>> START Data shown
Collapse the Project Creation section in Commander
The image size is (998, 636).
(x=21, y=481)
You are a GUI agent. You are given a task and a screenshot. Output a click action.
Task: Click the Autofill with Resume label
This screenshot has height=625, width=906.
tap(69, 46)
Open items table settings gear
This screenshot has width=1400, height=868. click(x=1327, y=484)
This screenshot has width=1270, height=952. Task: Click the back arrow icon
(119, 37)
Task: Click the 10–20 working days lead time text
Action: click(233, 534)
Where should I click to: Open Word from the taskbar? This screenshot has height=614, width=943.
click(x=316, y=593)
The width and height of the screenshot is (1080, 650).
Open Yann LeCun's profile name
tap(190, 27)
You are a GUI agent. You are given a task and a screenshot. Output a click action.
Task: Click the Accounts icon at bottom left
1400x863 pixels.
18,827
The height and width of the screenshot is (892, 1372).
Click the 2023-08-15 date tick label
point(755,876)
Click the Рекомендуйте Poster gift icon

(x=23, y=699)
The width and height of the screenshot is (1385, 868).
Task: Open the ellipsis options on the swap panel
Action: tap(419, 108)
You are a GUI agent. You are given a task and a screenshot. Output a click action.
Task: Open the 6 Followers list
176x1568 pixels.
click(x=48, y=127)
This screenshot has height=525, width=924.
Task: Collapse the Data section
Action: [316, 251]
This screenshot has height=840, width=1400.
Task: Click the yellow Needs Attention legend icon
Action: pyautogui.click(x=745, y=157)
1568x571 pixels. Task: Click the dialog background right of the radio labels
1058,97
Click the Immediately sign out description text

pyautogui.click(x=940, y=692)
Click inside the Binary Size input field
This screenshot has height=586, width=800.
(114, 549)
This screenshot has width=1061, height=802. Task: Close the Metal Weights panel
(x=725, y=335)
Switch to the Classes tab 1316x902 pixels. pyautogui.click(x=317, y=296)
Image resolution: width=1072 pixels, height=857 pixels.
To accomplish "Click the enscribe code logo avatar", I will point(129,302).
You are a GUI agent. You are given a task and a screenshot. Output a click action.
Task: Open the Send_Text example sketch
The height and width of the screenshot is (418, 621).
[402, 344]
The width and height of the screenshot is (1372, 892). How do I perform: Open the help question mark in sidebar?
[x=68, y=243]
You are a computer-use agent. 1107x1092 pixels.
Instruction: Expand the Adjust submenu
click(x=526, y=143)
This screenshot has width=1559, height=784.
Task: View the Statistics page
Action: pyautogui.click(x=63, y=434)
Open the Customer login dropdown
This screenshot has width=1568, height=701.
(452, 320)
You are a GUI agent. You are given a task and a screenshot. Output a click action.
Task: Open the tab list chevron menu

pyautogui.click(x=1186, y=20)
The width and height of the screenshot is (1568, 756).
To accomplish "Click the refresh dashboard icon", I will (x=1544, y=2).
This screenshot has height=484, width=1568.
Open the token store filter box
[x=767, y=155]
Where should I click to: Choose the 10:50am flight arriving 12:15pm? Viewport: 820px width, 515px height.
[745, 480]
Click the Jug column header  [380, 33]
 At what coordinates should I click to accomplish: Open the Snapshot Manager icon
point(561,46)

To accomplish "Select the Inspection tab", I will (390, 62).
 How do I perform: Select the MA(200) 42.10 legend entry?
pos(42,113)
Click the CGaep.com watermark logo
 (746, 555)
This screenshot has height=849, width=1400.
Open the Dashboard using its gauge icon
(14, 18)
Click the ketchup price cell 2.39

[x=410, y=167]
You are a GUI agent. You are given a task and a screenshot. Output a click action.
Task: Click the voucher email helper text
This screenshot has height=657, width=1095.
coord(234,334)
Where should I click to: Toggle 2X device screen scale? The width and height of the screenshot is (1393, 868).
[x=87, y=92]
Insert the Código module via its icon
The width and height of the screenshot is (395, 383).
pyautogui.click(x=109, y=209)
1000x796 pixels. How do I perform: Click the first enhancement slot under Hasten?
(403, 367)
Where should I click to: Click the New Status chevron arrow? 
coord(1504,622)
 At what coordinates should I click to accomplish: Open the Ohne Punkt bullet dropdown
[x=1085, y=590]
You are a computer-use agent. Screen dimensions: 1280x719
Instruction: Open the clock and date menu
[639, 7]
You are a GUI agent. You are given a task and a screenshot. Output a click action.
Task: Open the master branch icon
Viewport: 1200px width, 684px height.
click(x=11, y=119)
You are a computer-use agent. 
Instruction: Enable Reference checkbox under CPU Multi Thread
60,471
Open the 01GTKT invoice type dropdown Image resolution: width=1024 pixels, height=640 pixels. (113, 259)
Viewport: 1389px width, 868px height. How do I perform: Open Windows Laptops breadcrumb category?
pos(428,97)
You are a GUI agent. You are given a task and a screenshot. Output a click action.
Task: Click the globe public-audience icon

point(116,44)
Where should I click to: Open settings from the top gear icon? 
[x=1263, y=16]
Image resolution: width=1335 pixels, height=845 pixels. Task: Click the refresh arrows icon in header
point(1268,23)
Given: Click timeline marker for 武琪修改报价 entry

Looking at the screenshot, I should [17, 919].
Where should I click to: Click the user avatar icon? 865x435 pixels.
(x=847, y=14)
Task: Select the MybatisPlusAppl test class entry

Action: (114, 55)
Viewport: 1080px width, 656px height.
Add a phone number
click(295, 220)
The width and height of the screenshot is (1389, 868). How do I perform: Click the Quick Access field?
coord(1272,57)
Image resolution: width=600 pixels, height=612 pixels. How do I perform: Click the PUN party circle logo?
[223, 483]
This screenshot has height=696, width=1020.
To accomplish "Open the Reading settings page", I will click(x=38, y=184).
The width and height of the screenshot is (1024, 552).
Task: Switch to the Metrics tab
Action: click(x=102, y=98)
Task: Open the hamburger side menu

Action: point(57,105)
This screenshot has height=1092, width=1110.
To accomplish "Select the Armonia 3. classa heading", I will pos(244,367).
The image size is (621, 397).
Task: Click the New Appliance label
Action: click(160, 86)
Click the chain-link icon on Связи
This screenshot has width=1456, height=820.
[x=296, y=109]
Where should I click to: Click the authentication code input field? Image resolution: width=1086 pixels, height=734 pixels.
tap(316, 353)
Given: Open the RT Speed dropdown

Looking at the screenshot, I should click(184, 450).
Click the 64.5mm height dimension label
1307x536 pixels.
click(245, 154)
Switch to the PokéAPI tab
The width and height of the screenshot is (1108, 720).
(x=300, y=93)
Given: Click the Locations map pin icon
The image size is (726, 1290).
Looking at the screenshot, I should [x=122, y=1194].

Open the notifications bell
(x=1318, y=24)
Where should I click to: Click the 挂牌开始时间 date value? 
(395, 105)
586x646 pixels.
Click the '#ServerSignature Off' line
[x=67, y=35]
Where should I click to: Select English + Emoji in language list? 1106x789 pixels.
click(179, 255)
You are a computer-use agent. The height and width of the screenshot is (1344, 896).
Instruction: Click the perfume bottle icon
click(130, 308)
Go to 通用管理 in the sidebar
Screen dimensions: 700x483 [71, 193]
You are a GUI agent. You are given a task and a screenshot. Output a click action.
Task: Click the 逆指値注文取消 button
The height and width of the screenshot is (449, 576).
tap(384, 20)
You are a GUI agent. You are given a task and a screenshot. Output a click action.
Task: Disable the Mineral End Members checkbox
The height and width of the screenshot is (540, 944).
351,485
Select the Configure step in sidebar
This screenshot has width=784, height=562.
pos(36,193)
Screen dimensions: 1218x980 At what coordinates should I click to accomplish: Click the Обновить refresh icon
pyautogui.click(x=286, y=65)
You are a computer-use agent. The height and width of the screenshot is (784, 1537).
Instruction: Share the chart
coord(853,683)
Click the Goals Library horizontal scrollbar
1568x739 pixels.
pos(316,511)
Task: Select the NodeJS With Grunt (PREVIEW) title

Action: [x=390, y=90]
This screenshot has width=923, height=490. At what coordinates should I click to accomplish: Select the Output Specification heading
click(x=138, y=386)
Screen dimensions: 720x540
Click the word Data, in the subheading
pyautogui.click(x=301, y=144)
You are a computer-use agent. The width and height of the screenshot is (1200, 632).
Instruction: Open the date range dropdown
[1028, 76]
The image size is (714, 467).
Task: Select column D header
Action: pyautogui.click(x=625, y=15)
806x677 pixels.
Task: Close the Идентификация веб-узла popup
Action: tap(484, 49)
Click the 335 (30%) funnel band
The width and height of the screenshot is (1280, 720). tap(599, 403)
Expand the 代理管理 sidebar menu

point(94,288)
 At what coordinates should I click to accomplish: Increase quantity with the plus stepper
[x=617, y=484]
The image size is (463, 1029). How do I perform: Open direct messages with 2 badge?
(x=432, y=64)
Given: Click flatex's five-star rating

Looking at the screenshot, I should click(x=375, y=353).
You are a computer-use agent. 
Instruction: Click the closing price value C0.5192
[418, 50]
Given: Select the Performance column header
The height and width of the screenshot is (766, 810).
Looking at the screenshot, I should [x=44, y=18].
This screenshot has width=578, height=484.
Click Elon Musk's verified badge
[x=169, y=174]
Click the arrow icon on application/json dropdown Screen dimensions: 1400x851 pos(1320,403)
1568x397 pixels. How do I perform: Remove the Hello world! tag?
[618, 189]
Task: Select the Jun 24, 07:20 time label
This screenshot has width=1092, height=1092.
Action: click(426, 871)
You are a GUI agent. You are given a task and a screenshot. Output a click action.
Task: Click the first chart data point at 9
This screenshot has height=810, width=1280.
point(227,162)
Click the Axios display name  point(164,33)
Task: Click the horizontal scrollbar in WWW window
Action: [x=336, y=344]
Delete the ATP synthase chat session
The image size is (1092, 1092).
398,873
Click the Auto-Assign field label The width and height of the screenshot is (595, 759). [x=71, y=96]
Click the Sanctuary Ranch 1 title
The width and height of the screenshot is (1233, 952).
>> END Data shown
- Stated exercise -
Turn the data into a numbered list, from the beginning through the line that contains "tap(69, 46)", with both ends included and blank lines left out.

- Task solution -
1. Collapse the Project Creation section in Commander
2. The image size is (998, 636).
3. (x=21, y=481)
4. You are a GUI agent. You are given a task and a screenshot. Output a click action.
5. Task: Click the Autofill with Resume label
6. This screenshot has height=625, width=906.
7. tap(69, 46)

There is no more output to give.